To find out what training you would be credited for if you go ATIS, as for a PLAR.  Your BPSO should be able to staff that for you.

Outside of this forum, you could/should talk to people who are in the occupations.  Base Construction Engineering should have some construction techs, although a number of locations have formed them into a platoon/troop/flight to take on deployable tasks.

You should also be able to talk to ATIS techs at Greenwood or at Comox.  There may even be some in the BTIS section .


----------



## Eye In The Sky (29 Sep 2008)

There are quite a few ATIS in MARLANT and other units around CFB Halifax, and then there is the whole WTIS over at 12 Wing.

You are NET (C)?  There is a mix of NET (C), ATIS and LCIS working at NRS Rx site supporting Mill Cove and some of the folks in S-89.  You could get ahold of some of them and pop over for a chat.  I know the LS NET (C), he might be able to bridge the gap between ATIS and NET (C) better as he is the Snr Tech there.

As far as the ATIS trade goes, the trg up to the Journeymen level has changed.  226s used to take POET, QL3, and then do a QL5 OJT package which gave them their spec pay/Cpls.  Now, its POET, QL3 crse, a QL3 OJT package that can take up to 2 years (not likely in your case...), then they get loaded on the new 5's course, which qual's them Journeymen (spec and Cpl pay).

From having talked about the trg differences between NET and ATIS with that guy I know, I am sure you would fair well on your PLAR for ATIS, as its military to military PLAR, you have a course report that covers the POs you did, etc etc etc.  ATIS is looking for people, last count I did, the trade was short 77 techs but that was before the new FY and new SIP.  I know the trade is listed in the recruiting bonus list in the CANFORGEN that was released last summer.

Some ATIS are with deploying units (8 ACCS, Trenton - CFJSR, Kingston are examples).  Some are with static units and don't deploy, others are with static units and do deploy.  I know one ATIS who just left for Maple Guardian...some of the trade (who are non-army backgrounds) are not happy with getting issued tacvests, helmets and being sent to Wainwright.  Ruck up.  ATIS can be posted at non-blue units, blue unit on army bases (TacHel Sqn's all have atleast 1 x Cpl tech), etc.  As far as posting, you can do MARLANT/MARPAC, all the Wings, NCR, you name it.  They do deploy to CM and KAF as well, I am not sure if any have been outside the wire so I can't comment on that.

I know some ATIS who have been posted every 3-4 years and others that have been in the same geographic location for 15 years.  Depends on the CM shop, and the current CM isn't posting-nuts like the last one was apparantly.

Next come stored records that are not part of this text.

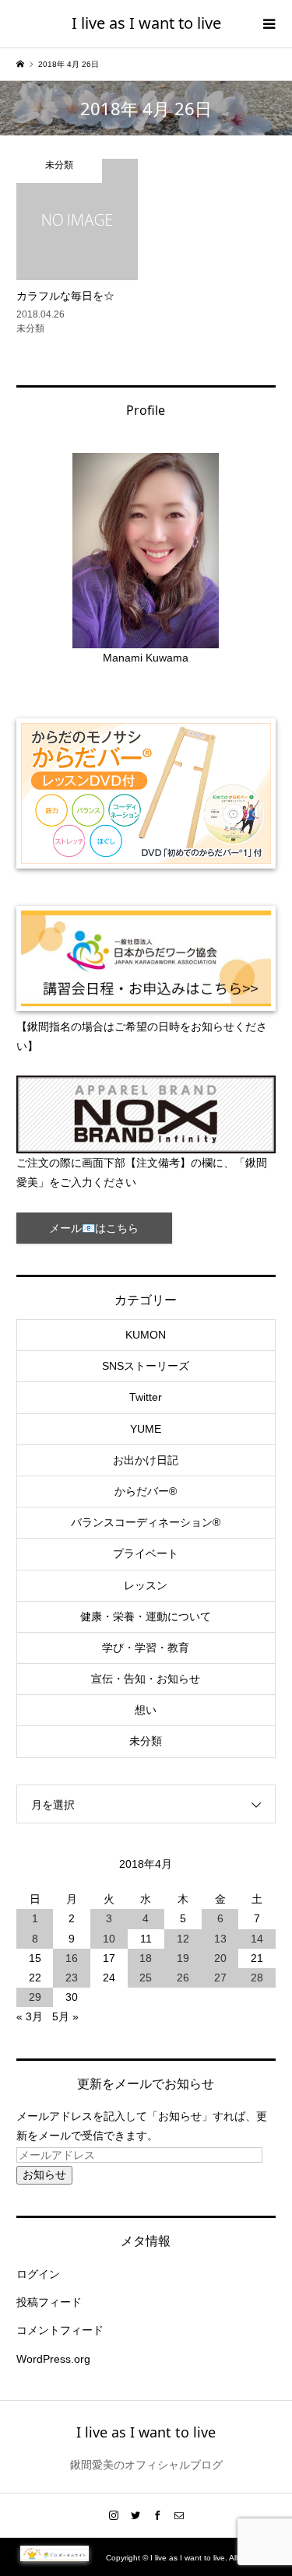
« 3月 (29, 2016)
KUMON (145, 1334)
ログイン (38, 2274)
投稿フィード (49, 2302)
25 (145, 1977)
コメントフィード (60, 2330)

I have only been in the trade > 2 years, coming from the army, so I can't speak too much in depth as I've only seen one Wing and 1 posting as ATIS, but if you want, I can give you some names and numbers to call.  I could help you get a 'tour' of WTIS here at 12 Wing too, you could see the different sections that the techs work in (LSS, IT, FM rad maint, AGA, Airfield-NavAids, COMSEC, etc).  

If you're interested, fire me a PM, I'd rather not post names and numbers here.


----------



## daship (30 Sep 2008)

Thanks for the help. I may take you up on the offer. My ship is heading out soon and I am try ing to get a work placement with some ATIS in Marlant or Shearwater. If that proves dead, I will definetly drop you a message.
Thanks again


----------



## bluesigs (5 Oct 2008)

I've been in the ATIS world for almost ten years now.  The only other trades I would consider are ACS or SAR.    To make your decision easier, we get spec pay in the ATIS trade.  Talk to a PSO about your quals and bypassing some training but sometimes they can be misleading.


----------